## [Aim of the task]
Your response should be an exact transcription of the data, images excluded.

Stored records:

------------

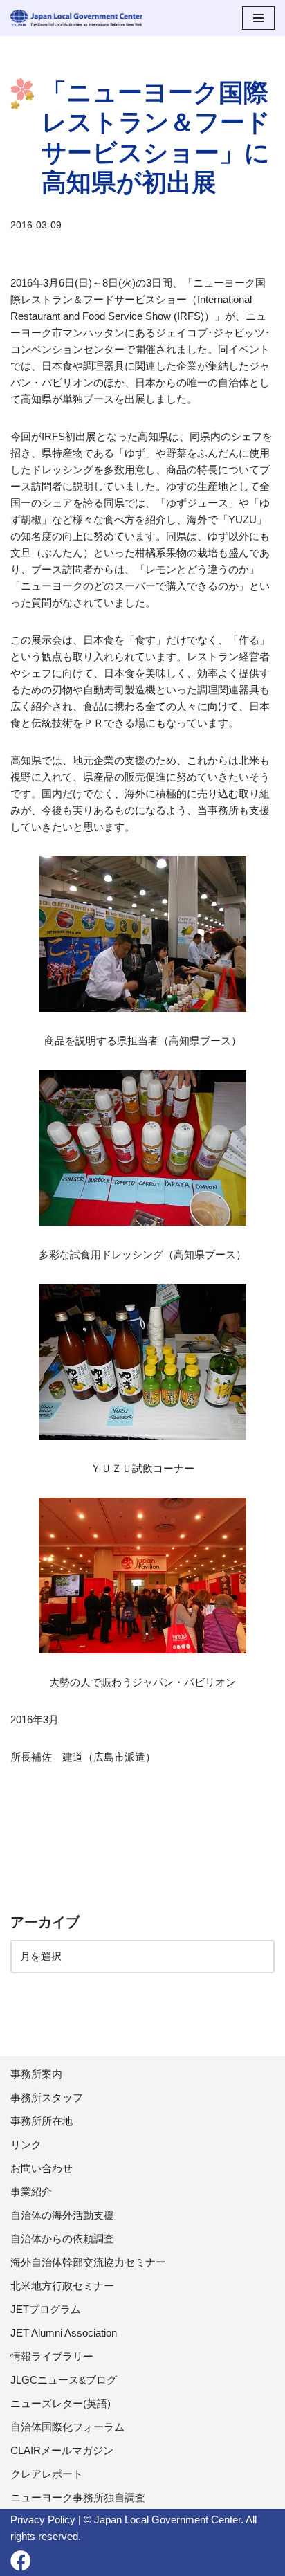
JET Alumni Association (63, 2333)
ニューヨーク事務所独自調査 (77, 2497)
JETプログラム (45, 2309)
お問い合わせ (41, 2168)
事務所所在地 (41, 2121)
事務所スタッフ (46, 2097)
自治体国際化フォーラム (67, 2427)
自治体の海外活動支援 (62, 2215)
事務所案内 (36, 2074)
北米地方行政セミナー (62, 2286)
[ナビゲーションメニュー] (258, 18)
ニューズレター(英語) (60, 2403)
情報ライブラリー (51, 2356)
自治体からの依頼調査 (62, 2238)
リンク (26, 2144)
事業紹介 (31, 2191)
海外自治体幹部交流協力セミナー (88, 2262)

------------

## [Exercise result]
JET Alumni Association (63, 2333)
ニューヨーク事務所独自調査 (77, 2497)
JETプログラム (45, 2309)
お問い合わせ (41, 2168)
事務所所在地 (41, 2121)
事務所スタッフ (46, 2097)
自治体国際化フォーラム (67, 2427)
自治体の海外活動支援 (62, 2215)
事務所案内 (36, 2074)
北米地方行政セミナー (62, 2286)
[ナビゲーションメニュー] (258, 18)
ニューズレター(英語) (60, 2403)
情報ライブラリー (51, 2356)
自治体からの依頼調査 (62, 2238)
リンク (26, 2144)
事業紹介 (31, 2191)
海外自治体幹部交流協力セミナー (88, 2262)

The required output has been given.